A tentativa de suborno
Na triagem, que tem de ser rápida, não há tempo para se conhecerem histórias. Joana Salvado, enfermeira há uma dezena de anos a distribuir doentes na triagem, tem poucas histórias mas um sorriso de orelha a orelha. O que lhe acontece mais são as histórias inventadas para que o caso assuma uma dimensão mais grave e a pessoa que a conte tente ser atendida mais rápido. E já houve quem a tentasse subornar com dinheiro para que passasse à frente dos outros doentes.

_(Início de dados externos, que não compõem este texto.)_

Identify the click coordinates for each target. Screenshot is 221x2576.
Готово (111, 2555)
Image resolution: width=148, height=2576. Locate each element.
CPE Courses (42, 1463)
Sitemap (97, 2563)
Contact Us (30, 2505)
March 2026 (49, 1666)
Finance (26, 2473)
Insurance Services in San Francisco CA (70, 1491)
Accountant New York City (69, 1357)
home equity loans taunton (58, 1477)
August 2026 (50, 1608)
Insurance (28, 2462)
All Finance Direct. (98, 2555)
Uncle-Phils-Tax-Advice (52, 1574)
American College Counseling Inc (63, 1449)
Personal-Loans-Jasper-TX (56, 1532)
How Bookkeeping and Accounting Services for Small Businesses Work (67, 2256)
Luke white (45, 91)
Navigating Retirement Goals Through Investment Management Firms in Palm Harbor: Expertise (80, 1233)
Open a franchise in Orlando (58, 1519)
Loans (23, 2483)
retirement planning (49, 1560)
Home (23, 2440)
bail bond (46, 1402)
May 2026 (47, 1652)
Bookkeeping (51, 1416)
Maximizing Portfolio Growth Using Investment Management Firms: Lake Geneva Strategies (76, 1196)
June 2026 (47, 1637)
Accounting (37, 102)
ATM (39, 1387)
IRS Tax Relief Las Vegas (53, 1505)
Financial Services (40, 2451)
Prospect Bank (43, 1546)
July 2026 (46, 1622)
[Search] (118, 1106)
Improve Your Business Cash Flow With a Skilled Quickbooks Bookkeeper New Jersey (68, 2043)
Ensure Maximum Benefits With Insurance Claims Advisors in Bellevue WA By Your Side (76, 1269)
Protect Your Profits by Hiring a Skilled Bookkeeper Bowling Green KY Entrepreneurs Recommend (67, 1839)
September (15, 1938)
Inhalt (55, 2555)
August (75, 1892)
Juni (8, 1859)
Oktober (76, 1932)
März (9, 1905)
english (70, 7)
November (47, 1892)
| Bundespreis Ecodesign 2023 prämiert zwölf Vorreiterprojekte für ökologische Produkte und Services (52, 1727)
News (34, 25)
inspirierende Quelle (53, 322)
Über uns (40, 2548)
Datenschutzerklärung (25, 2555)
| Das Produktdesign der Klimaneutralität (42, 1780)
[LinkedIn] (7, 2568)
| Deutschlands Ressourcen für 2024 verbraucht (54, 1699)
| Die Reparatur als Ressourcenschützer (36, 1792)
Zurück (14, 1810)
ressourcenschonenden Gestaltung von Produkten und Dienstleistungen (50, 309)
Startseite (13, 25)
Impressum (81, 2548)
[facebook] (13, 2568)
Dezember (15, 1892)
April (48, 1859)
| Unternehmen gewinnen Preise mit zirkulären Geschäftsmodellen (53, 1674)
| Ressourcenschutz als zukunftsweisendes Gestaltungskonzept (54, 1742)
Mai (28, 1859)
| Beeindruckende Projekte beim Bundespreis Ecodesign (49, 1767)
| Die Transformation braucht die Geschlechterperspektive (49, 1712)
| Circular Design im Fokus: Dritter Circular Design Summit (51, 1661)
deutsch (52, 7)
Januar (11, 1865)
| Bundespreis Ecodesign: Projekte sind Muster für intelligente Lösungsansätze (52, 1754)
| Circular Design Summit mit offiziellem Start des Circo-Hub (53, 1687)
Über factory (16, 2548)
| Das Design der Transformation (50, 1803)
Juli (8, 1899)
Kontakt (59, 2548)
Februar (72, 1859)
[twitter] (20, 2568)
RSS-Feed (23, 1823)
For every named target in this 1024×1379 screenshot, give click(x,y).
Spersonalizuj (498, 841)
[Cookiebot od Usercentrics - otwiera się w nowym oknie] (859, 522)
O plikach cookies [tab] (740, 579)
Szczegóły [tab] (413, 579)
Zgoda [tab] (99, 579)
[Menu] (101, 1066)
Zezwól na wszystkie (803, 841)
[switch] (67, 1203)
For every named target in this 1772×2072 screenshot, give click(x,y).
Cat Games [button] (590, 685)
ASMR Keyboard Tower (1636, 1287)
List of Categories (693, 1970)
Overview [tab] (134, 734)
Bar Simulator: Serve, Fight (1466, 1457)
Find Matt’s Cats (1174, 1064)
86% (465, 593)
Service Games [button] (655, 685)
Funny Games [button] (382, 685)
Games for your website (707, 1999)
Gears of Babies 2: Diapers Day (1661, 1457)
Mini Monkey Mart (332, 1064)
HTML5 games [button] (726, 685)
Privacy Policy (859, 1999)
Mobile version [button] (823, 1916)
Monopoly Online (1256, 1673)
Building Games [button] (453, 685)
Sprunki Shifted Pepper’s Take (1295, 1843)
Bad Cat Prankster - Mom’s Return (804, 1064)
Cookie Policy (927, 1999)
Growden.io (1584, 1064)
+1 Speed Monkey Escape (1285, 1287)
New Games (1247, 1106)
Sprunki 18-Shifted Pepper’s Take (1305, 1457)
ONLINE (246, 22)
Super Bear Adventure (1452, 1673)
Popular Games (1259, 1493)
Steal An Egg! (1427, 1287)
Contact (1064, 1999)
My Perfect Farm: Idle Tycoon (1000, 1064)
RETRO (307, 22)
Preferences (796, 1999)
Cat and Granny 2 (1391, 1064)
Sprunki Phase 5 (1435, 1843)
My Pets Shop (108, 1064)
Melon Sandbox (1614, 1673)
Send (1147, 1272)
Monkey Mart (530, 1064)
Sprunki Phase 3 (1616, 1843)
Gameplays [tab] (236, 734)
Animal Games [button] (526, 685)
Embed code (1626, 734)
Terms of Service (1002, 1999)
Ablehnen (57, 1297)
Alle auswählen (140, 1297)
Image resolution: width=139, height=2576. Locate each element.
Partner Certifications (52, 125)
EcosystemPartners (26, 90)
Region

A dormência, o álcool, a solidão…
Ainda não é meia-noite. No atendimento ou para serem vistos pelo médico estão 16 doentes urgentes e nove muito urgentes, com um tempo de espera que não chega aos vinte minutos. Às duas da manhã a afluência era maior, mas longe do que é habitual nas outras noites, com sete muito urgentes, 22 urgentes e três menos urgentes. Na urgência pediátrica havia três crianças menos urgentes. Na generalidade os casos que levavam crianças e adultos aos serviços de urgências estavam relacionados com gripes, falta de ar, vómitos ou um que tinha uma dormência no braço há uma semana, que na véspera de Natal acordou pior e que foi às urgências por volta da uma da manhã.
Na sala entre a triagem e os gabinetes médicos há quatro pessoas à espera de serem vistas. Uma delas está a dormir há mais de uma hora. Foi o álcool a mais que o levou às urgências, mas isso terá sido a forma de passar a noite num sítio com gente, porque o homem com roupa de trabalho tinha confessado viver sozinho e não ter família. Nesta noite há apenas um a passar a noite na urgência, mas em outros anos, diz Joana Salvado, há pessoas que pedem para ficar numa maca só para não estarem sozinhas em casa. Até às três da manhã o único caso grave foi o de um idoso de 90 anos que chegou já sem vida, por volta da 01h15, na sequência de uma paragem cardio-respiratória.
Pediatria com mais Natal
Na pediatria os médicos e enfermeiros usam barretes de Pai Natal ou bandoletes com enfeites natalícios. Teresa Barrocha está de serviço a chefiar esta urgência separada dos adultos. As crianças que têm aparecido, uma delas filho de uma enfermeira da casa, apresentam problemas relacionados com constipações e gripes. Aqui tenta-se despachar todas as crianças e evitar que fiquem muito tempo ou internadas, para que possam passar o Natal com os pais e familiares. No corredor há uma árvore de Natal e um presépio feito pelos profissionais.
O casal de enfermeiros
Ana Isabel Fernandes e Nuno Reis são enfermeiros no Hospital de Santarém. Conheceram-se nas urgências há 14 anos e casaram há oito. Ela continua nas urgências e ele está no bloco de partos. Na noite de Natal tentaram conjugar as escalas para estarem a trabalhar, embora separados por serviços. Assim a noite passa mais facilmente.
A culpa foi da carne de porco à alentejana
Aníbal Veiga foi um dos doentes que recorreu às urgências na noite de Natal. Transportado pelos Bombeiros de Rio Maior, cidade onde vive há quarenta anos, queixava-se de dores de estômago e vómitos. Transmitiu à enfermeira da triagem logo a sua opinião sobre o diagnóstico. “Foi da carne de porco à alentejana que comi no restaurante ao almoço. Mas ainda jantei senhora enfermeira. Agora tire-me é as dores se faz favor”.
O doente de 80 anos, bem-disposto apesar da situação, conhecido do segurança de serviço com quem trabalhou, já teve dois enfartes, cancro da próstata, que debelou com quimioterapia, e já foi operado aos intestinos. Mas continua a ser um lutador e já é conhecido do serviço onde vai algumas vezes quando está com problemas. Quando não está com dores ainda trabalha. Faz duas horas por dia nas bombas de combustível do Intermarché da cidade, onde antes tinha trabalhado onze anos. Antes disso trabalhou numa empresa que abastecia de bens alimentares as cantinas dos hospitais.